>> Start Stored data

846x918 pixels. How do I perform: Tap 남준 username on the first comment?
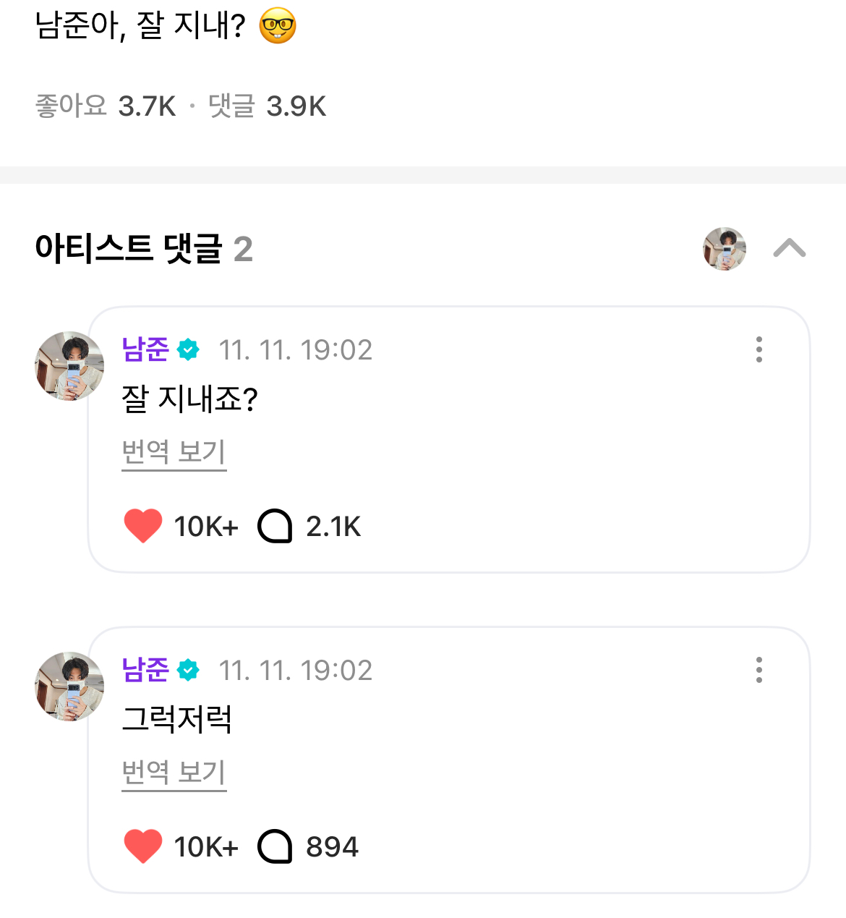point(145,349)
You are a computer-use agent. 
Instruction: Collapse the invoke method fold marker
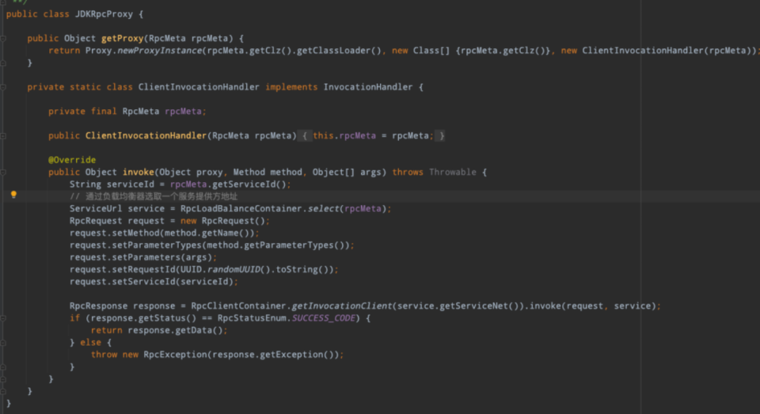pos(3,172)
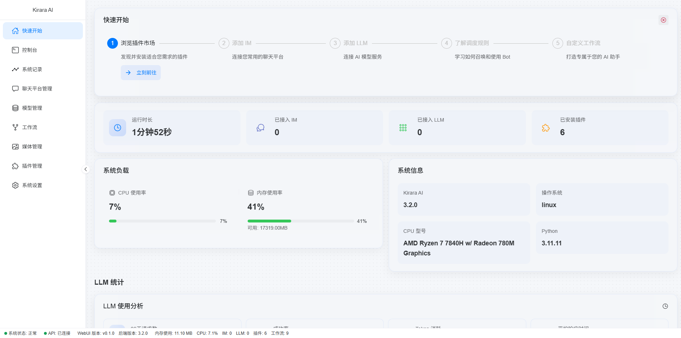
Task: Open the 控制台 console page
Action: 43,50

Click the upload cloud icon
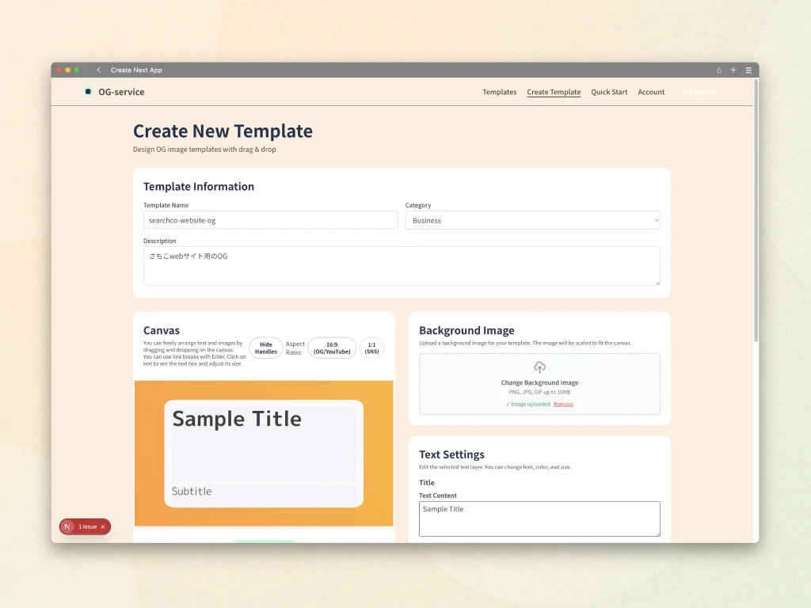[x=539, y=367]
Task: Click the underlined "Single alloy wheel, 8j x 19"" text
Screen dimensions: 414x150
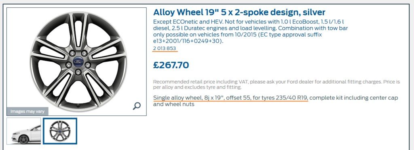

>> End Stored data

▶ **Problem**:
Please render the part of the records that opens with the line containing "Task: Click the" and runs through the end of the records, that line included, as a JSON list of strings with one string per line. Skip blank lines and leave the pictures out.

▶ **Written solution**:
[
  "Task: Click the underlined \"Single alloy wheel, 8j x 19\"\" text",
  "Screen dimensions: 414x150"
]